Have you ever read any of his books? Bluster and Fluster is his thing. I wanted to put down "The Anti-fragile" until I figured out that his persona is kind of like his advice on prediction. A kind of caustic sorting hat. Now it's sort of his brand and it works fantastically for clickbait.
I've always thought the right analogy for intelligence is beauty. Could you come up with a test to measure beauty? Sure. Is beauty heritable? Sure. Is it a product of environment? Sure.

But the real deal with beauty is that you can look at any measurement of it and poke holes in it. There's never going to be some objective measurement of beauty.
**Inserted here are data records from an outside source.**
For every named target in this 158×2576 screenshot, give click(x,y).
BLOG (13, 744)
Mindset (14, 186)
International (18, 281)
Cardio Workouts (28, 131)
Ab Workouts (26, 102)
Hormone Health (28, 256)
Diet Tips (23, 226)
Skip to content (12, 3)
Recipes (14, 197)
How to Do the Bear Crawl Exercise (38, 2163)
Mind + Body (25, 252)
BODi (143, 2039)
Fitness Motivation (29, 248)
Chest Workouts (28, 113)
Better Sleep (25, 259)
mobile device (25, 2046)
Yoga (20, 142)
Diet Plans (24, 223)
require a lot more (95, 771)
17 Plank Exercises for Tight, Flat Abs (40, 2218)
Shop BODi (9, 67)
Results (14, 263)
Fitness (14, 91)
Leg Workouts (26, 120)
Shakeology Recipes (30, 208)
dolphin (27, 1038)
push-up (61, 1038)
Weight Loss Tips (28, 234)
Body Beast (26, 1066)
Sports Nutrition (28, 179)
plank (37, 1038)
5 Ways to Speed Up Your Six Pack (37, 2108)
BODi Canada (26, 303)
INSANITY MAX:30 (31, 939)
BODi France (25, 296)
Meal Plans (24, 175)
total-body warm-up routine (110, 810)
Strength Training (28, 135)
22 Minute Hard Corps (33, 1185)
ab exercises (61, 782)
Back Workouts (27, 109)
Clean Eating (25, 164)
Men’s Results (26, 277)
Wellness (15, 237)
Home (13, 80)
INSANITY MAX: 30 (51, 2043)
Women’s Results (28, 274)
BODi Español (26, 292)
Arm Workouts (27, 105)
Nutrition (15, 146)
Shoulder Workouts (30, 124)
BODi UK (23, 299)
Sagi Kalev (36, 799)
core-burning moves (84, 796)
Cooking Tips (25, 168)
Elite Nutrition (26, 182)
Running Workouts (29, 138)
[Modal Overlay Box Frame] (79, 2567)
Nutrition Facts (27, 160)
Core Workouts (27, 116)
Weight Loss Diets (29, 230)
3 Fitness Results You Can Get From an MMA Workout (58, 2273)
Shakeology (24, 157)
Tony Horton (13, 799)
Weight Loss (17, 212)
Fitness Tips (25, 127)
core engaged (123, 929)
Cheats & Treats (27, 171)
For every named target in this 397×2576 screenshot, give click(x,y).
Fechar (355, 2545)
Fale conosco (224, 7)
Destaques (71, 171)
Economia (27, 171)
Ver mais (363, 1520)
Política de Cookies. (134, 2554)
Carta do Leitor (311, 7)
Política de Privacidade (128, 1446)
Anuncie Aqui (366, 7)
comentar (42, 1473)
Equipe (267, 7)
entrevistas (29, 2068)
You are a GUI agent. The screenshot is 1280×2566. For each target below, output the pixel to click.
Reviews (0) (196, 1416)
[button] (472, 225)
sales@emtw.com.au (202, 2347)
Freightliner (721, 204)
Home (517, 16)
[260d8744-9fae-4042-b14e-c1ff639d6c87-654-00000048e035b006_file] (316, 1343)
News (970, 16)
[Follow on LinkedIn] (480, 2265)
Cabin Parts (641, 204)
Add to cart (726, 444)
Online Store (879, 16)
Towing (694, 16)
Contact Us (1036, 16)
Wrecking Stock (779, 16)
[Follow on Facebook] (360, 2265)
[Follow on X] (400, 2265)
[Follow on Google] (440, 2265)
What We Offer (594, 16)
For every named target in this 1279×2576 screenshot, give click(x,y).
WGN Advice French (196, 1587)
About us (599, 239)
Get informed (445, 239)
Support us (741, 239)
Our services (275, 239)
If you find someone saying person A. is 112 on my beauty scale and person B. is a 94 then the best response is a good laugh.

And this despite the fact that we would all agree that George Cloony is more beautiful that I am but quantifying that?

Beauty is in the eye of the beholder but some things are crudely objective.

Symmetry for one thing.

Visible signs of bad health are fairly universally negative.

A little stronger/fitter/taller than the norm (but not too much) as well.

Nice, bright, white, straight teeth.

And these things exist in tech as well, just not quite as much as in banking or consulting.

Well, as long as we have some way for me to make myself feel superior to others and deny them jobs or university entries - I think we’re good.